Data Gempa dan Perbedaan Besaran Magnitude 04/08/2011 by gempa padang
Bila terjdi sebuah gempa di suatu daerah ,stasiun pencatat gempa akan menghasilkan informasi seismik berupa rekaman sinyal berbentuk gelombang yang setelah melalui proses manual atau non manual akan menjadi data bacaan fase (phase reading data). Informasi seismik selanjutnya mengalami proses pengumpulan, pengolahan dan analisis sehingga menjadi parameter gempa. Parameter gempa tersebut meliputi : Waktu kejadian gempa, Lokasi episenter, Kedalaman sumber gempa, Kekuatan gempa, dan Intensitas gempa. Waktu kejadian gempa (Origin Time) adalah waktu terlepasnya akumulasi tegangan (stress) yang berbentuk penjalaran gelombang gempa dan dinyatakan dalam hari, tanggal, bulan, tahun, jam, menit, detik dalam satuan UTC (Universal Time Coordinated). Episenter adalah titik di permukaan bumi yang merupakan refleksi tegak lurus dari Hiposenter atau Fokus gempabumi. Lokasi Episenter dibuat dalam sistem koordinat kartesian bola bumi atau sistem koordinat geografis dan dinyatakan dalam derajat lintang dan bujur. Kedalaman sumber gempa adalah jarak hiposenter dihitung tegak lurus dari permukaan bumi. Kedalaman dinyatakan oleh besaran jarak dalam satuan KM. Kekuatan gempa atau Magnitude adalah ukuran kekuatan gempa, menggambarkan besarnya energi yang terlepas pada saat gempa terjadi dan merupakan hasil pengamatan Seismograf. Magnitude menggunakan skala Richter (SR). Intensitas gempa adalah ukuran kerusakan akibat gempa berdasarkan hasil pengamatan efek gempa terhadap manusia, struktur bangunan dan lingkungan pada tempat tertentu, dinyatakan dalam skala MMI (Modified Mercalli Intensity). Berdasarkan kekuatannya atau magnitude (M), gempa dapat dibedakan atas : 1. Gempa sangat besar dengan magnitude lebih besar dari 8 SR. 2. Gempai besar magnitude antara 7 hingga 8 SR. 3. Gempa merusak magnitude antara 5 hingga 6 SR. 4. Gempa sedang magnitude antara 4 hingga 5 SR. 5. Gempa kecil dengan magnitude antara 3 hingga 4 SR . 6. Gempa mikro magnitude antara 1 hingga 3 SR . 7. Gempa ultra mikro dengan magnitude lebih kecil dari 1 SR .
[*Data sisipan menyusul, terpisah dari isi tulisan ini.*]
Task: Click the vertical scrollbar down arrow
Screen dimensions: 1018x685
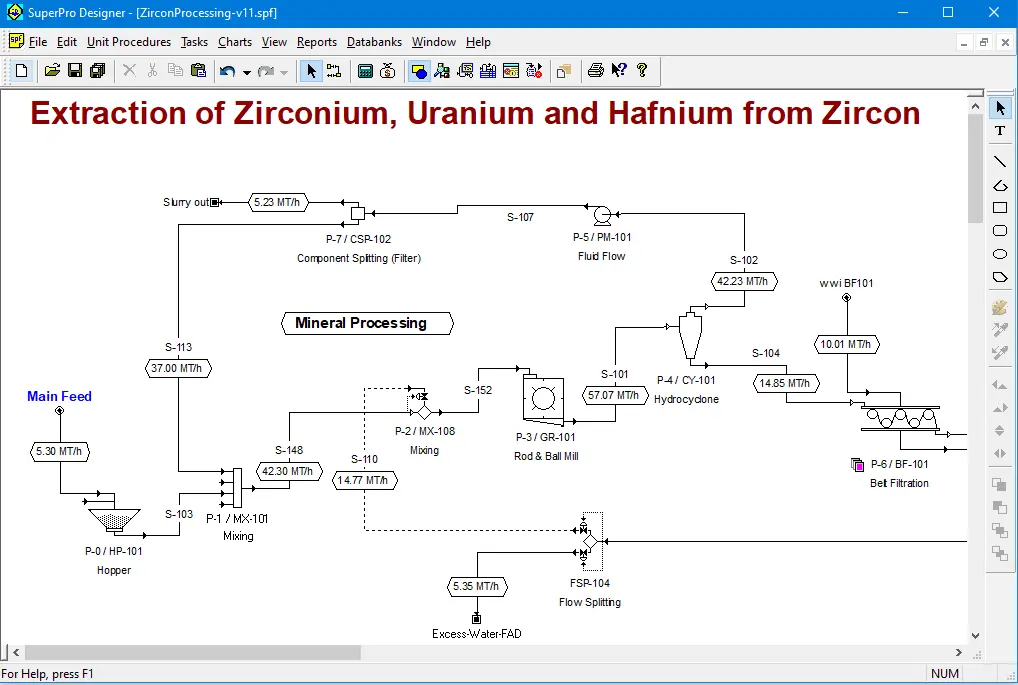Action: (x=976, y=634)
Berdasarkan kedalaman sumber (h), gempabumi digolongkan atas : 1. Gempa dalam : h > 300 Km . 2. Gempa menengah : 80 < h < 300 Km . 3. Gempa dangkal : h < 80 Km . Berdasarkan tipenya gempa dapat dibedakan atas: TypeI : Pada tipe ini gempa utama diikuti gempa susulan tanpa didahului oleh gempa pendahuluan (fore shock). Type II :Sebelum terjadi gempa utama, diawali dengan adanya gempa pendahuluan dan selanjutnya diikuti oleh gempa susulan yang cukup banyak. Type III: Tidak terdapat gempa utama. Magnitude dan jumlah gempa yang terjadi besar pada periode awal dan berkurang pada periode akhir dan biasanya dapat berlangsung cukup lama dan bisa mencapai 3 bulan. Tipe gempa ini disebut tipe swarm dan biasanya terjadi pada daerah vulkanik.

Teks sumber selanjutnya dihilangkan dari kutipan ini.